Data supplied Start Marker

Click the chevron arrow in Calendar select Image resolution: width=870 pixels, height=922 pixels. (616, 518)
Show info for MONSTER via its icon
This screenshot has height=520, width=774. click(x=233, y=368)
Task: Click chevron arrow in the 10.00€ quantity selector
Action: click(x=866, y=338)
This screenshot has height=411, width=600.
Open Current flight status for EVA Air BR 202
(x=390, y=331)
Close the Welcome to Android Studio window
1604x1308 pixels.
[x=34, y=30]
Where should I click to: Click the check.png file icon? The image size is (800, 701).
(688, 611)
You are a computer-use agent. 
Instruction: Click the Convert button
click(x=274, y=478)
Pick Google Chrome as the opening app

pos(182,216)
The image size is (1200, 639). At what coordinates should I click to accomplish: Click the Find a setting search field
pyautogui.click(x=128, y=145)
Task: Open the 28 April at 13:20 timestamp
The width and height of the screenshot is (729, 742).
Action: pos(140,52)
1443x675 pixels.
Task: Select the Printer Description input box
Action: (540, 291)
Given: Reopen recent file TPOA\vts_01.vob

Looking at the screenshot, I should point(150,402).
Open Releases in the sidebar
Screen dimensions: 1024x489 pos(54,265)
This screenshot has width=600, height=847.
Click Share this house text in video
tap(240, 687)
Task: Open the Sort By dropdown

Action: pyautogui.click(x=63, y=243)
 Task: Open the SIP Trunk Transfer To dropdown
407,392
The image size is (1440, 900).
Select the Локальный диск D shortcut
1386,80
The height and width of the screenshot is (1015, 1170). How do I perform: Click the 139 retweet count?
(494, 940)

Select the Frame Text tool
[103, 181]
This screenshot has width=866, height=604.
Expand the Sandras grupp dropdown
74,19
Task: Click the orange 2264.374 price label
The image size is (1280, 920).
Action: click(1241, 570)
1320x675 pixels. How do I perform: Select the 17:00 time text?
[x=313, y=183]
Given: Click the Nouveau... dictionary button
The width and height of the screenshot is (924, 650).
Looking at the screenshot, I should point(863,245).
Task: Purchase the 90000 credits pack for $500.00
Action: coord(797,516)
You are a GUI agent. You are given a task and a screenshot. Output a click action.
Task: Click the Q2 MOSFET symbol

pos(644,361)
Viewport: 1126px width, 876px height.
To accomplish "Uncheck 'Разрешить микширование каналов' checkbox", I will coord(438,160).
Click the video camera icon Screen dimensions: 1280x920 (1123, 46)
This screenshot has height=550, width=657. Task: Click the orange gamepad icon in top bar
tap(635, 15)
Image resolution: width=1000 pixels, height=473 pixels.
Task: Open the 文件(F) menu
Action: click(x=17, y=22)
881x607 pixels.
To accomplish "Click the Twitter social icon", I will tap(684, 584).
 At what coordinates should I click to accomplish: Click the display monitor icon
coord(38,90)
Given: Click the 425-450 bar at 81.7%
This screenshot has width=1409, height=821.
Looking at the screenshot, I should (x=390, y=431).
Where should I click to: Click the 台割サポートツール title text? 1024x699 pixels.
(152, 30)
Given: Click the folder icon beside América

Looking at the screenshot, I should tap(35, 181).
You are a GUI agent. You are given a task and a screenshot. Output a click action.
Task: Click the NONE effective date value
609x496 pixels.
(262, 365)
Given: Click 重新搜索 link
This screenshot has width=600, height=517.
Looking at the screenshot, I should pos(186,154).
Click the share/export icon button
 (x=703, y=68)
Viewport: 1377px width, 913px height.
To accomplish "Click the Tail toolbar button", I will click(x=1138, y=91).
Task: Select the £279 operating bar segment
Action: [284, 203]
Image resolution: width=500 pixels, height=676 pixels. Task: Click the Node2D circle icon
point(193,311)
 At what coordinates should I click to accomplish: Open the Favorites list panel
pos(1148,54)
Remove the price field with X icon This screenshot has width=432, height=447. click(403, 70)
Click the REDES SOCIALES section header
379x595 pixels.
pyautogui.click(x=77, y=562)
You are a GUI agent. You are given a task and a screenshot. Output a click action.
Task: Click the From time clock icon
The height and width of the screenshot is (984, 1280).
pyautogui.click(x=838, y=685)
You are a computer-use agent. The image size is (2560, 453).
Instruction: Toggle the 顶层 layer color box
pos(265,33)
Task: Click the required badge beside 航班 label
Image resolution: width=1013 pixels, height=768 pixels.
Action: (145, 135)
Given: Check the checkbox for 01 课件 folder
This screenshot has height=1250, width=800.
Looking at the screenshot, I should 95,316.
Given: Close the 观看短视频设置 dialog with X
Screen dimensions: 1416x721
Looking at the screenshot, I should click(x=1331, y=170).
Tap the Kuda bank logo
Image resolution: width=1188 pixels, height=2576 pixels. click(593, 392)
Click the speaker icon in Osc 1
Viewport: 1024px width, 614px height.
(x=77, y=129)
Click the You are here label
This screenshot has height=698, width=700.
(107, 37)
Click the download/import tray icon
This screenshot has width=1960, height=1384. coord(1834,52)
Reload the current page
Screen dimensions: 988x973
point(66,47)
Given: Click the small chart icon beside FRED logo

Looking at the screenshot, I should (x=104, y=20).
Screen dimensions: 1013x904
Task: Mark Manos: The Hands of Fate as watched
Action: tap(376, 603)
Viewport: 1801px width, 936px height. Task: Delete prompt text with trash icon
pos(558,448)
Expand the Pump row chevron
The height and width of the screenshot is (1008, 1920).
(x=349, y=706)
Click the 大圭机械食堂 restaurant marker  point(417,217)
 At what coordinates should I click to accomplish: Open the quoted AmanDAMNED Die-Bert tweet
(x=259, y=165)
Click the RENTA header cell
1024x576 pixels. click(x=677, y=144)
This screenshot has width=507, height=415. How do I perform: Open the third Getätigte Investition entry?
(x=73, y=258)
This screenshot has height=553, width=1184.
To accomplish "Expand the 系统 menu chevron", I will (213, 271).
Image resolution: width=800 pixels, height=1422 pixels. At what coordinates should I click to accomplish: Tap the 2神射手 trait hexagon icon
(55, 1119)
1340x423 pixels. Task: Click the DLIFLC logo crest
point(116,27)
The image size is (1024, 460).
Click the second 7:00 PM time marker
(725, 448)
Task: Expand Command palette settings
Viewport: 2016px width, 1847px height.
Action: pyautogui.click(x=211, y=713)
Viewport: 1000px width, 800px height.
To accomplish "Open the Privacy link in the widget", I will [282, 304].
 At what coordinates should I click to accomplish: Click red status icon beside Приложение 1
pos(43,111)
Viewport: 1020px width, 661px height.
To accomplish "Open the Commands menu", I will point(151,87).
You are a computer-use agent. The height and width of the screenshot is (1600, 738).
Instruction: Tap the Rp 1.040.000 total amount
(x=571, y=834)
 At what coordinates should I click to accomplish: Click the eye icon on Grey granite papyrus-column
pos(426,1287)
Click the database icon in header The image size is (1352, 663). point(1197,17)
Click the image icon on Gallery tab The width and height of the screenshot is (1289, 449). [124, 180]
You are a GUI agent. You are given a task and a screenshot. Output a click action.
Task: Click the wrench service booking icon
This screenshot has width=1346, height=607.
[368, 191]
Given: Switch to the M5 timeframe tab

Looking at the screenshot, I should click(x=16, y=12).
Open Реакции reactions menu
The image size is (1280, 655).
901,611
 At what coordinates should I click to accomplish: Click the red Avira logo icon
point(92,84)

Data supplied End Marker

Task details: Output the records in full. Keep every character as it is.

Your solution:
Click the chevron arrow in Calendar select Image resolution: width=870 pixels, height=922 pixels. (616, 518)
Show info for MONSTER via its icon
This screenshot has height=520, width=774. click(x=233, y=368)
Task: Click chevron arrow in the 10.00€ quantity selector
Action: click(x=866, y=338)
This screenshot has height=411, width=600.
Open Current flight status for EVA Air BR 202
(x=390, y=331)
Close the Welcome to Android Studio window
1604x1308 pixels.
[x=34, y=30]
Where should I click to: Click the check.png file icon? The image size is (800, 701).
(688, 611)
You are a computer-use agent. 
Instruction: Click the Convert button
click(x=274, y=478)
Pick Google Chrome as the opening app

pos(182,216)
The image size is (1200, 639). At what coordinates should I click to accomplish: Click the Find a setting search field
pyautogui.click(x=128, y=145)
Task: Open the 28 April at 13:20 timestamp
The width and height of the screenshot is (729, 742).
Action: pos(140,52)
1443x675 pixels.
Task: Select the Printer Description input box
Action: (540, 291)
Given: Reopen recent file TPOA\vts_01.vob

Looking at the screenshot, I should point(150,402).
Open Releases in the sidebar
Screen dimensions: 1024x489 pos(54,265)
This screenshot has width=600, height=847.
Click Share this house text in video
tap(240, 687)
Task: Open the Sort By dropdown

Action: pyautogui.click(x=63, y=243)
 Task: Open the SIP Trunk Transfer To dropdown
407,392
The image size is (1440, 900).
Select the Локальный диск D shortcut
1386,80
The height and width of the screenshot is (1015, 1170). How do I perform: Click the 139 retweet count?
(494, 940)

Select the Frame Text tool
[103, 181]
This screenshot has width=866, height=604.
Expand the Sandras grupp dropdown
74,19
Task: Click the orange 2264.374 price label
The image size is (1280, 920).
Action: click(1241, 570)
1320x675 pixels. How do I perform: Select the 17:00 time text?
[x=313, y=183]
Given: Click the Nouveau... dictionary button
The width and height of the screenshot is (924, 650).
Looking at the screenshot, I should point(863,245).
Task: Purchase the 90000 credits pack for $500.00
Action: coord(797,516)
You are a GUI agent. You are given a task and a screenshot. Output a click action.
Task: Click the Q2 MOSFET symbol

pos(644,361)
Viewport: 1126px width, 876px height.
To accomplish "Uncheck 'Разрешить микширование каналов' checkbox", I will coord(438,160).
Click the video camera icon Screen dimensions: 1280x920 (1123, 46)
This screenshot has height=550, width=657. Task: Click the orange gamepad icon in top bar
tap(635, 15)
Image resolution: width=1000 pixels, height=473 pixels.
Task: Open the 文件(F) menu
Action: click(x=17, y=22)
881x607 pixels.
To accomplish "Click the Twitter social icon", I will tap(684, 584).
 At what coordinates should I click to accomplish: Click the display monitor icon
coord(38,90)
Given: Click the 425-450 bar at 81.7%
This screenshot has width=1409, height=821.
Looking at the screenshot, I should (x=390, y=431).
Where should I click to: Click the 台割サポートツール title text? 1024x699 pixels.
(152, 30)
Given: Click the folder icon beside América

Looking at the screenshot, I should tap(35, 181).
You are a GUI agent. You are given a task and a screenshot. Output a click action.
Task: Click the NONE effective date value
609x496 pixels.
(262, 365)
Given: Click 重新搜索 link
This screenshot has width=600, height=517.
Looking at the screenshot, I should pos(186,154).
Click the share/export icon button
 (x=703, y=68)
Viewport: 1377px width, 913px height.
To accomplish "Click the Tail toolbar button", I will click(x=1138, y=91).
Task: Select the £279 operating bar segment
Action: [284, 203]
Image resolution: width=500 pixels, height=676 pixels. Task: Click the Node2D circle icon
point(193,311)
 At what coordinates should I click to accomplish: Open the Favorites list panel
pos(1148,54)
Remove the price field with X icon This screenshot has width=432, height=447. click(403, 70)
Click the REDES SOCIALES section header
379x595 pixels.
pyautogui.click(x=77, y=562)
You are a GUI agent. You are given a task and a screenshot. Output a click action.
Task: Click the From time clock icon
The height and width of the screenshot is (984, 1280).
pyautogui.click(x=838, y=685)
You are a computer-use agent. The image size is (2560, 453).
Instruction: Toggle the 顶层 layer color box
pos(265,33)
Task: Click the required badge beside 航班 label
Image resolution: width=1013 pixels, height=768 pixels.
Action: (145, 135)
Given: Check the checkbox for 01 课件 folder
This screenshot has height=1250, width=800.
Looking at the screenshot, I should 95,316.
Given: Close the 观看短视频设置 dialog with X
Screen dimensions: 1416x721
Looking at the screenshot, I should click(x=1331, y=170).
Tap the Kuda bank logo
Image resolution: width=1188 pixels, height=2576 pixels. click(593, 392)
Click the speaker icon in Osc 1
Viewport: 1024px width, 614px height.
(x=77, y=129)
Click the You are here label
This screenshot has height=698, width=700.
(107, 37)
Click the download/import tray icon
This screenshot has width=1960, height=1384. coord(1834,52)
Reload the current page
Screen dimensions: 988x973
point(66,47)
Given: Click the small chart icon beside FRED logo

Looking at the screenshot, I should (x=104, y=20).
Screen dimensions: 1013x904
Task: Mark Manos: The Hands of Fate as watched
Action: tap(376, 603)
Viewport: 1801px width, 936px height. Task: Delete prompt text with trash icon
pos(558,448)
Expand the Pump row chevron
The height and width of the screenshot is (1008, 1920).
(x=349, y=706)
Click the 大圭机械食堂 restaurant marker  point(417,217)
 At what coordinates should I click to accomplish: Open the quoted AmanDAMNED Die-Bert tweet
(x=259, y=165)
Click the RENTA header cell
1024x576 pixels. click(x=677, y=144)
This screenshot has width=507, height=415. How do I perform: Open the third Getätigte Investition entry?
(x=73, y=258)
This screenshot has height=553, width=1184.
To accomplish "Expand the 系统 menu chevron", I will (213, 271).
Image resolution: width=800 pixels, height=1422 pixels. At what coordinates should I click to accomplish: Tap the 2神射手 trait hexagon icon
(55, 1119)
1340x423 pixels. Task: Click the DLIFLC logo crest
point(116,27)
The image size is (1024, 460).
Click the second 7:00 PM time marker
(725, 448)
Task: Expand Command palette settings
Viewport: 2016px width, 1847px height.
Action: pyautogui.click(x=211, y=713)
Viewport: 1000px width, 800px height.
To accomplish "Open the Privacy link in the widget", I will [282, 304].
 At what coordinates should I click to accomplish: Click red status icon beside Приложение 1
pos(43,111)
Viewport: 1020px width, 661px height.
To accomplish "Open the Commands menu", I will point(151,87).
You are a computer-use agent. The height and width of the screenshot is (1600, 738).
Instruction: Tap the Rp 1.040.000 total amount
(x=571, y=834)
 At what coordinates should I click to accomplish: Click the eye icon on Grey granite papyrus-column
pos(426,1287)
Click the database icon in header The image size is (1352, 663). point(1197,17)
Click the image icon on Gallery tab The width and height of the screenshot is (1289, 449). [124, 180]
You are a GUI agent. You are given a task and a screenshot. Output a click action.
Task: Click the wrench service booking icon
This screenshot has width=1346, height=607.
[368, 191]
Given: Switch to the M5 timeframe tab

Looking at the screenshot, I should click(x=16, y=12).
Open Реакции reactions menu
The image size is (1280, 655).
901,611
 At what coordinates should I click to accomplish: Click the red Avira logo icon
point(92,84)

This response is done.